Fuel the American economy with offshore energy

Andrew Langer

Some parting gift: On his way out the White House door, President Barack Obama banned seismic surveying in the Atlantic Ocean from New England south to Virginia.

It was a fitting end to eight years of a presidential administration dedicated to frustrating the development of domestic energy resources at every turn. Fortunately, indications are that President Donald Trump will take a more welcoming view of the economic benefits of increased U.S. oil and gas production.

The federal Bureau of Ocean Energy Management handed down the ban in response to six separate applications to conduct seismic surveys in the Atlantic. These surveys are used to locate and create images of rock formations, a key step in the search for underground oil and gas reserves below the ocean floor.

In denying the applications, BOEM claimed that the surveys would be disruptive and could harm marine life — a weak justification based on scanty evidence at best. This, too, is part of a pattern of flimsy excuse-making for decisions that are really all about politics.

Last year, after the federal government spent months contemplating opening up areas of the Atlantic Ocean to offshore oil and gas leasing, the Obama administration decided instead to block all exploration in these areas for five years.

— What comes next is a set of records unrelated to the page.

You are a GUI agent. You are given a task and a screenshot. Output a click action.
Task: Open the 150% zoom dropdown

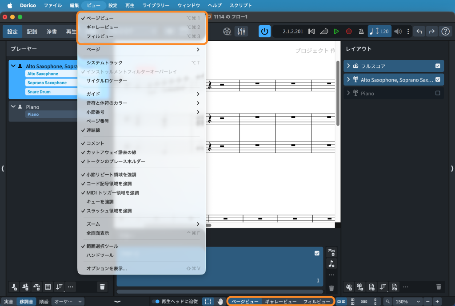click(x=407, y=302)
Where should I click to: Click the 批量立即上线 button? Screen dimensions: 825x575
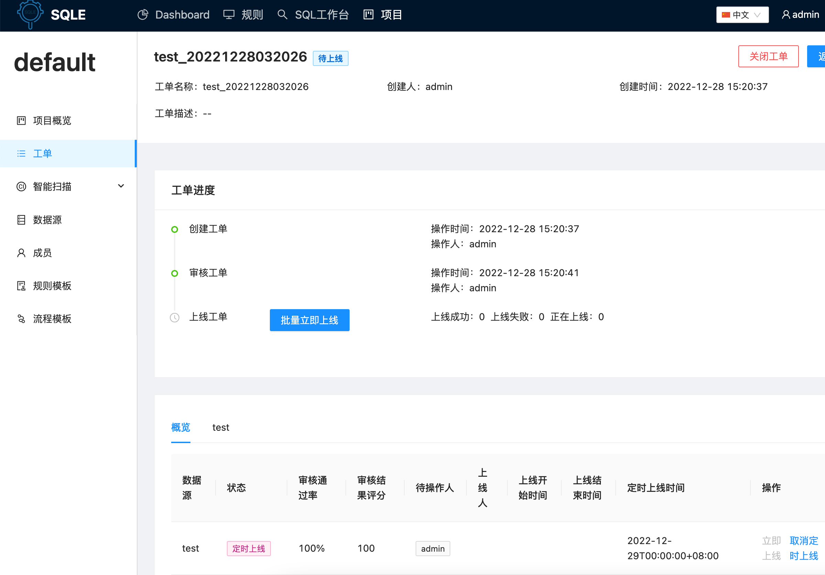309,320
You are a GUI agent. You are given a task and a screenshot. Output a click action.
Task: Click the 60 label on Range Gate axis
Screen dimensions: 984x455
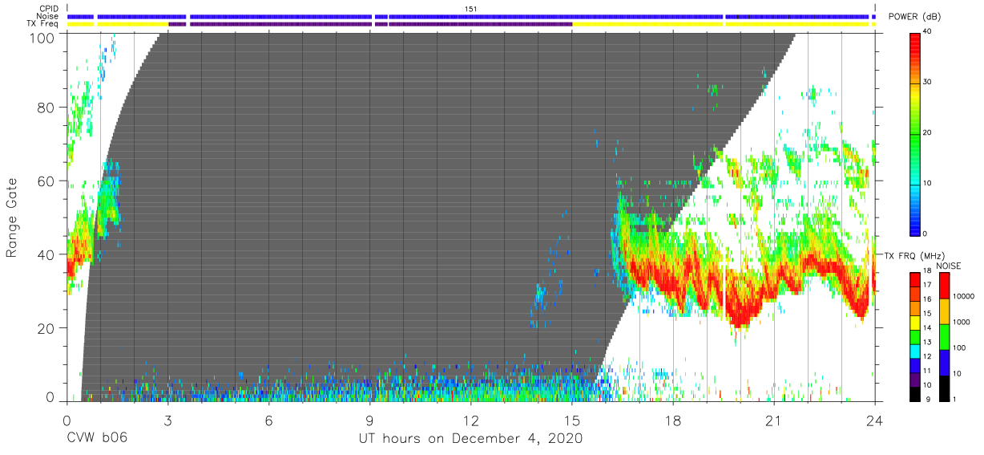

The Department of Interior cited local opposition and “market dynamics” as the reason for the moratorium.

In December, Obama announced a permanent ban on offshore drilling in federal waters along the Atlantic Coast and in the Arctic Ocean, nearly 118 million acres in total. This was done, characteristically, by executive order, itself justified by the dubious application of a law dating back to 1953.

Obama clearly hoped for a successor who would agree with his anti-energy policies, including the ban on seismic surveys. When he didn’t get one, he moved to try to lock his preferences in past the expiration of his term.

His executive orders and agency rules banning drilling and surveying will require a pronounced effort to overturn, one likely to entail extensive litigation. The outgoing administration even boasted about how difficult if not impossible its anti-energy policies would be to undo.

But Trump has repeatedly expressed his intention to rev up American energy production. The effort to overturn the Obama restrictions is worth his time. What’s more, the new president will have the facts on his side.

First, the flimsy excuses: Contrary to the BOEM’s claims, seismic surveys are not harmful to marine life. In fact, they have been safely conducted along the U.S. coast for years. That’s because such surveys, highly regulated by government agencies, proceed only after extensive studies to determine what impact, if any, they will have on animal life.

The BOEM itself has admitted “there has been no documented scientific evidence of noise from air guns used in geological and geophysical seismic activities adversely affecting marine animal populations or coastal communities.”

So, offshore development would do nothing to harm marine life. But it would unleash a wave of economic benefits. Currently, nearly 90 billion barrels of oil and 405 trillion cubic feet of gas are untapped. Leasing these areas for development would create 840,000 jobs, put $200 billion into the federal treasury, and ramp up domestic energy production by 3.5 billion barrels of oil a day.

What’s more, the need for new surveys is now acute. The last seismic survey conducted in the Atlantic Outer Continental shelf was three decades ago. Its findings constitute a baseline estimate of the amounts of oil in these waters.

Trump will have to end his predecessor’s war against fossil fuels and American energy production. A good place to start is to allow seismic surveys in potentially rich oil and gas areas off America’s coast.

Andrew Langer is president of the Institute for Liberty.